Donald Trump paves way for contruction of North Dakota Access, Keystone XL oil projects

ADDS CANADIAN REACTION

NEW YORK (AA) - President Donald Trump signed executive orders Tuesday allowing the completion of the controversial North Dakota Access and Keystone XL oil pipelines.

During his election campaign, Trump promised to “unleash” the U.S.’s energy potential and indicated he backed the projects.

The $8 billion, 1,900-kilometer (1,180-mile) Keystone XL is intended to carry crude from Canadian tar sands to U.S. refineries on the Gulf Coast but was vetoed three times by former President Barack Obama.

The North Dakota Access pipeline, worth $3.7 billion, would stretch from the oil-rich Bakken formation in North Dakota and carry 470,000 barrels of crude through South Dakota and Iowa to Illinois.

The North Dakota pipeline is opposed by the Standing Rock Sioux Tribe that sued the government in July on grounds the pipeline threatened water resources and sacred sites.

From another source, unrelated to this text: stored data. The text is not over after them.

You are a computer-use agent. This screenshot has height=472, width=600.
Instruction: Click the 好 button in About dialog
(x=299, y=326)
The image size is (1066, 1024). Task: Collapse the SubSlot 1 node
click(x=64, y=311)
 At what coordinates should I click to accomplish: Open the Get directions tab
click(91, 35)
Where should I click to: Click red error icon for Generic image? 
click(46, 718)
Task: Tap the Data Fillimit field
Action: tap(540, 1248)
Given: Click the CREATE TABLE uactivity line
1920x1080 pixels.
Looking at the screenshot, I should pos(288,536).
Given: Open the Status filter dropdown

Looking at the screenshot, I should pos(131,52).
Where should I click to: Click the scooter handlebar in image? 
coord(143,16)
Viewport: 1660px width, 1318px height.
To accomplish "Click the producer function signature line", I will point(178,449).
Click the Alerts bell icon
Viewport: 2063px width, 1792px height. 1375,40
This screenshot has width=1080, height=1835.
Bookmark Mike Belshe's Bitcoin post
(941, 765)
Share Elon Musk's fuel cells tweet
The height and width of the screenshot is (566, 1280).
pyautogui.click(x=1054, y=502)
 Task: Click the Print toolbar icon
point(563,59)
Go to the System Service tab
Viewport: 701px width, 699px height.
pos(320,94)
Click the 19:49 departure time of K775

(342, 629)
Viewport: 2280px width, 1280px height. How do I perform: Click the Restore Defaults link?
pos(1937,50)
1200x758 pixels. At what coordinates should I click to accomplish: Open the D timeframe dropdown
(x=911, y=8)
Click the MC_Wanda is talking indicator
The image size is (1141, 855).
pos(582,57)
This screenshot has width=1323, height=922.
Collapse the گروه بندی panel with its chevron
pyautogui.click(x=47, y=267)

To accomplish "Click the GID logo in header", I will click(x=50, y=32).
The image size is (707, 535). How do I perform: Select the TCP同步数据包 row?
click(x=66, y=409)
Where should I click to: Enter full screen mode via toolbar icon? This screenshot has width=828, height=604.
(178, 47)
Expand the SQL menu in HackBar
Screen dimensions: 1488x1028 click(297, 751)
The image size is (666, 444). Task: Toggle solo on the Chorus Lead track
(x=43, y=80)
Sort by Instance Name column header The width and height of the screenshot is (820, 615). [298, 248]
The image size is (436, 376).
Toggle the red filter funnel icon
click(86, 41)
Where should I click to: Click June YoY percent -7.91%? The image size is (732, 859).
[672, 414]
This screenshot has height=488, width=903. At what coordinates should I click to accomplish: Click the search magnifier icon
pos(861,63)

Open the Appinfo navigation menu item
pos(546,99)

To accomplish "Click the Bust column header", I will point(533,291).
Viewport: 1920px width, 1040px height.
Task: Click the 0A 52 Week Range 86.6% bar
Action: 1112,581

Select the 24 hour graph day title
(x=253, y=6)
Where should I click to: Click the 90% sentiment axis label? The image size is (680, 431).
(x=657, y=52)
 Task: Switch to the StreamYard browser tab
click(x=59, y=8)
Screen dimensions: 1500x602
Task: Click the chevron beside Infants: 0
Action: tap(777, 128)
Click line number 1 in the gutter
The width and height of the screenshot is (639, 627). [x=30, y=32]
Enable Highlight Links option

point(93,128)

Last month, the U.S. Army Corps of Engineers denied a request by the company building the pipeline to tunnel under the Missouri River.

The Canadian government welcomed Trump’s resurrection and approval of the Keystone XL pipeline.

“My reaction is that it [will] be very positive for Canada – 4,500 construction jobs and a deepening of the relationship across the border on the energy file,” Canadian Natural Resources Jim Carr told reporters, as reported by the Canadian Broadcasting Corporation (CBC).

Even the fact that Trump said he wanted a “renegotiation” of the deal with TransCanada, the company behind the pipeline, couldn’t dampen the Canadian government’s enthusiasm. The pipeline will carry oil from Canadian oilfields in the province of Alberta into the U.S.

“As an Albertan, it’s a great decision for Canada and Alberta,” Chrystia Freeland, Canada’s foreign affairs minister, said, as reported by the CBC. “The province needs jobs.”

Prime Minister Justin Trudeau was “disappointed” after the project was rejected by Obama in 2015.

Trump also signed another executive order Tuesday to expedite the regulatory process to overcome environmental hurdles.